A quick note before I go further: I am not a psychologist, a clinician, or a parenting expert, and I am not in any sense an authority on whether anyone should have children. What follows is reading and reflection on a single piece of correlational research, not advice, and population-level patterns are not predictions about any individual life, mine or yours.

The paper, “Are Parents Happier, Healthier, and More Engaged With Society than Non-parents?” by Nida Denson and Thomas F. Denson, drew on European Social Survey data and tested parents against non-parents on a few broad domains: happiness, health, and civic engagement. On the headline measures the verdict was flat. The authors report no differences between the two groups in their happiness or life satisfaction. 

One caveat: this is one study, of European countries. It is not the final word. The interesting part is not the null result, though. It is where the differences did surface. Non-parents reported being more depressed, while parents were more likely to take part in social activities. Parents, for their part, reported more health problems.

That depression finding is easy to read as bigger than it is. The authors describe these as subtle differences. A subtle tilt across tens of thousands of people, not a verdict on anyone’s particular life.

The other half of the split is the one I felt in my own ribs. Parents in this study were more likely to meet up with friends, relatives, and colleagues. Non-parents did less of it.

I find friendship hard to keep, and a lot of that is the life I have chosen (I don’t have kids). I also live some of the year in Vietnam, where people move constantly, and the math of it is brutal in slow motion. In my first year here I had a big group I would see almost every week.
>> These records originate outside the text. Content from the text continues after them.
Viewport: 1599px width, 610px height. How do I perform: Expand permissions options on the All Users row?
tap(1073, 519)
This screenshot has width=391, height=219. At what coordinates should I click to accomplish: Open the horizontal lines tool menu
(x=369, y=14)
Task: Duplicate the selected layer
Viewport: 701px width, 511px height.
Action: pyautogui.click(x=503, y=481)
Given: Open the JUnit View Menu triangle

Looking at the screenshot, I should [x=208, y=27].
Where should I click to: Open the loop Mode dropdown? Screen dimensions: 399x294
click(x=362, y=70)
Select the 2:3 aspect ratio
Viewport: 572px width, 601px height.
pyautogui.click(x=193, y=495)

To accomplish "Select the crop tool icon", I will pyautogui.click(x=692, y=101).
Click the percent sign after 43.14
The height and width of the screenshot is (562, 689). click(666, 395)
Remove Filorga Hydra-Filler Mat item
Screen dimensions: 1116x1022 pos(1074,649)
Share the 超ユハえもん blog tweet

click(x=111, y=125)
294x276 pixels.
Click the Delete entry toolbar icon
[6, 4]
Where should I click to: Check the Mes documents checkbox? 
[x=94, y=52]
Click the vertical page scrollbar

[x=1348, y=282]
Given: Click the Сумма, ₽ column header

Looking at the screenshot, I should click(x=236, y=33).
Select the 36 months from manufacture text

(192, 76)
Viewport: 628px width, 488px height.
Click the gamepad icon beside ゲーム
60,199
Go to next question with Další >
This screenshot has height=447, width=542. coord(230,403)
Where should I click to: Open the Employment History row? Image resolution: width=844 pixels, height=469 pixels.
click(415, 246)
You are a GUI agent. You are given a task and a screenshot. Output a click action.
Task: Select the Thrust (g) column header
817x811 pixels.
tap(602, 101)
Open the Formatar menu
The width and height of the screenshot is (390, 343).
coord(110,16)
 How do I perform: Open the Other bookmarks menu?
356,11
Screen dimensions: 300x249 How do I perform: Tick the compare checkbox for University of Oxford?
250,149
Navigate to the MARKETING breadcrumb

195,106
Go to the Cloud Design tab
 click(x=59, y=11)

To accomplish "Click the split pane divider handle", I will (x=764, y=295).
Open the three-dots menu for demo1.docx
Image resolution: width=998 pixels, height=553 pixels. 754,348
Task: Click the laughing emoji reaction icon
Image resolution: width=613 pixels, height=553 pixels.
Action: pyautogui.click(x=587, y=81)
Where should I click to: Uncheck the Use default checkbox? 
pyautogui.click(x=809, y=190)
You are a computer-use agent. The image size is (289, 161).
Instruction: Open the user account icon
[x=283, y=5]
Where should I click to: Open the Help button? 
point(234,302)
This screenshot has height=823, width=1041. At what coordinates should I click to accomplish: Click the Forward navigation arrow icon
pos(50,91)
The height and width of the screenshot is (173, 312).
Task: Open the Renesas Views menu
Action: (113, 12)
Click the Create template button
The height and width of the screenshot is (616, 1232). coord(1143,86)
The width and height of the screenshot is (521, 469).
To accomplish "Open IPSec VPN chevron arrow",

By year five I was down to about five people I would actually meet in person. Nobody fell out — they just left, one posting or one flight at a time, and a mobile life does not refill the group the way a settled one does.

Reading the social finding, it is tempting to say parenthood simply makes you more social. But parents tend to be more rooted, in a place, in a school run, in a neighborhood, and rootedness builds the kind of repeated, low-effort contact that friendship actually needs. I’d imagine, it may be that a settled life-structure produces both the children and the social calendar, and that the two findings are downstream of the same thing rather than one causing the other. My own contraction, at least, from a crowd to five was about always being somewhere temporary, not about not having kids.

Perhaps the most useful frame I have taken from the broader work in this area is that happiness might be the wrong target to measure. A separate study from the University of Cologne by the sociologists Ansgar Hudde and Marita Jacob found something the happiness scores miss. As Hudde puts it, “Our study shows that people who have children are not automatically happier but they are more likely to feel that their own lives are meaningful and valuable.” The same research notes that the link varies by gender and social circumstances, so it is not a universal benefit you can bank on.

The country context matters more than it sounds, too. A large cross-national analysis of 22 OECD countries by Jennifer Glass and colleagues found that the happiness gap between parents and non-parents swings widely depending on where you live, and smaller wherever family policy is more generous. It seems whatever a study finds about parents and non-parents in aggregate, the local conditions are doing a lot of the lifting.

If any of this is sitting heavier than it is interesting, whether it is the question of children or the slow quiet of a shrinking social circle, a good therapist is worth more than any study or any article.

So I am left with something less tidy than perhaps I wanted. The big measures say parents and non-parents are about even on happiness and satisfaction. The smaller ones say non-parents carry a little more low mood and parents see their people a little more often. None of it tells me whether children would make my life better or worse, because that is not a question 26,000 strangers can answer for one person.